Django Boundary Iterators

The Django Python web application framework provides tools to parse multi-part form data as any web framework should. In fact, the developer responsible for creating Django web applications need not concern themselves with the underlying parsing machinery. However, it is still there and very accessible.

The Django boundary iterators are used to help parse multi-part form data. These iterators are also general enough to be used in different contexts. The BoundaryIter class collaborates with other iterator classes such as ChunkIter and LazyStream.

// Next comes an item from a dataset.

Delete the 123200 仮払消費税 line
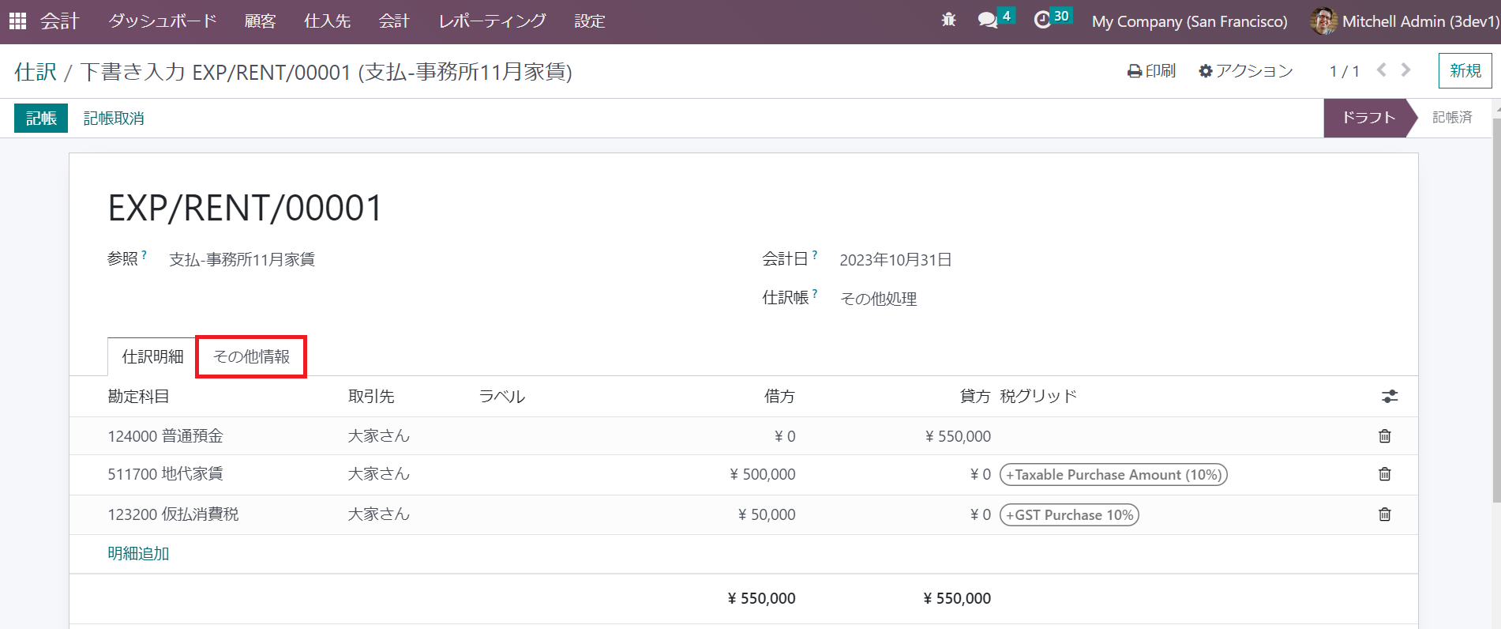The width and height of the screenshot is (1501, 629). pyautogui.click(x=1384, y=514)
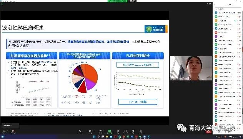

An example of these classes collaborating are illustrated below.
#Example; Using the Django boundary iterator.

#Imports.
from StringIO import StringIO
from django.http.multipartparser import ChunkIter, BoundaryIter, LazyStream

if __name__=="__main__":
#Boundary data.
b_boundary="-B-"
c_boundary="-C-"

#Example message with two boundaries.
_message="bdata%scdata%s"%(b_boundary, c_boundary)

#Instantiate a chunking iterator for file-like objects.
_chunk_iter=ChunkIter(StringIO(_message))

#Instantiate a lazy data stream using the chunking iterator.
_lazy_stream=LazyStream(_chunk_iter)

#Instantiate two boundary iterators.
_bboundary_iter=BoundaryIter(_lazy_stream, b_boundary)
_cboundary_iter=BoundaryIter(_lazy_stream, c_boundary)

#Display the parsed boundary data.
for data in _bboundary_iter:
print "%s: %s"%(b_boundary, data)

for data in _cboundary_iter:
print "%s: %s"%(c_boundary, data)
In this example, we have a sample message containing two boundaries that is to be parsed. In order to achieve this, we create three iterators, and a stream. The _chunk_iter iterator is a ChunkIter instance that is a very general iterator used to read a single chunk of data at a time. This iterator expects a file-like object to iterate over. The two boundary iterators, _bboundary_iter and _cboundary_iter, are instances of the BoundaryIter class. This iterators expect both a data stream and a boundary. In this case, a LazyStream instance is passed to the boundary iterators.

We finally display the results of iterating over the boundary iterators. By the time the second iterator is reached, the data stream is now shorter in length.